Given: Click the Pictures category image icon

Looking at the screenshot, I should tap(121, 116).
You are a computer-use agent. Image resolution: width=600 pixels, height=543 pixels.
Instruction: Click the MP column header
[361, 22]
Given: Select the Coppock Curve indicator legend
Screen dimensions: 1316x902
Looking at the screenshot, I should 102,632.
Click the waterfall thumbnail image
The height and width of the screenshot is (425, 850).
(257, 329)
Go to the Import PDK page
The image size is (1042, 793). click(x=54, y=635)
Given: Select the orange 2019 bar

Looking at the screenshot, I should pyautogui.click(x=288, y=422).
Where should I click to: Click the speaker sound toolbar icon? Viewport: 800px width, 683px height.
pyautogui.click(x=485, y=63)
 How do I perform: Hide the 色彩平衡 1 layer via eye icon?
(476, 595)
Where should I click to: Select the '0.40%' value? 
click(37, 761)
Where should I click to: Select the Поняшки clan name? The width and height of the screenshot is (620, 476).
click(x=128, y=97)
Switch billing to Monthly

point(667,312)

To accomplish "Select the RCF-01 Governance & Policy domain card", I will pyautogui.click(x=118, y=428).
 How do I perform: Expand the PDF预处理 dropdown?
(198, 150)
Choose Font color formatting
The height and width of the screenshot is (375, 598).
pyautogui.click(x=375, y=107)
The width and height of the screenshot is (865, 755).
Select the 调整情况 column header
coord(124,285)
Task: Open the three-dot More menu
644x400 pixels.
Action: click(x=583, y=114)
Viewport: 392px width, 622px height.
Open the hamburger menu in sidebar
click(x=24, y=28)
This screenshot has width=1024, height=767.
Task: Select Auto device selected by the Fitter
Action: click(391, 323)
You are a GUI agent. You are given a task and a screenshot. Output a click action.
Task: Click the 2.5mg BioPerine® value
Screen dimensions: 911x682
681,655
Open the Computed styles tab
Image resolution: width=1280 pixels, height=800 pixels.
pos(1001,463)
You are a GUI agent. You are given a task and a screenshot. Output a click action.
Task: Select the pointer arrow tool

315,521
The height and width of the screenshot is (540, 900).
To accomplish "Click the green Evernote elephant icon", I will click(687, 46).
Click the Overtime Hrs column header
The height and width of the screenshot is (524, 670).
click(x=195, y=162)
__________
Required action
What you write must be the entries restated word for word, from the opening line through the one holding "Choose Font color formatting", with nothing else.

Written solution
Given: Click the Pictures category image icon

Looking at the screenshot, I should tap(121, 116).
You are a computer-use agent. Image resolution: width=600 pixels, height=543 pixels.
Instruction: Click the MP column header
[361, 22]
Given: Select the Coppock Curve indicator legend
Screen dimensions: 1316x902
Looking at the screenshot, I should 102,632.
Click the waterfall thumbnail image
The height and width of the screenshot is (425, 850).
(257, 329)
Go to the Import PDK page
The image size is (1042, 793). click(x=54, y=635)
Given: Select the orange 2019 bar

Looking at the screenshot, I should pyautogui.click(x=288, y=422).
Where should I click to: Click the speaker sound toolbar icon? Viewport: 800px width, 683px height.
pyautogui.click(x=485, y=63)
 How do I perform: Hide the 色彩平衡 1 layer via eye icon?
(476, 595)
Where should I click to: Select the '0.40%' value? 
click(37, 761)
Where should I click to: Select the Поняшки clan name? The width and height of the screenshot is (620, 476).
click(x=128, y=97)
Switch billing to Monthly

point(667,312)

To accomplish "Select the RCF-01 Governance & Policy domain card", I will pyautogui.click(x=118, y=428).
 How do I perform: Expand the PDF预处理 dropdown?
(198, 150)
Choose Font color formatting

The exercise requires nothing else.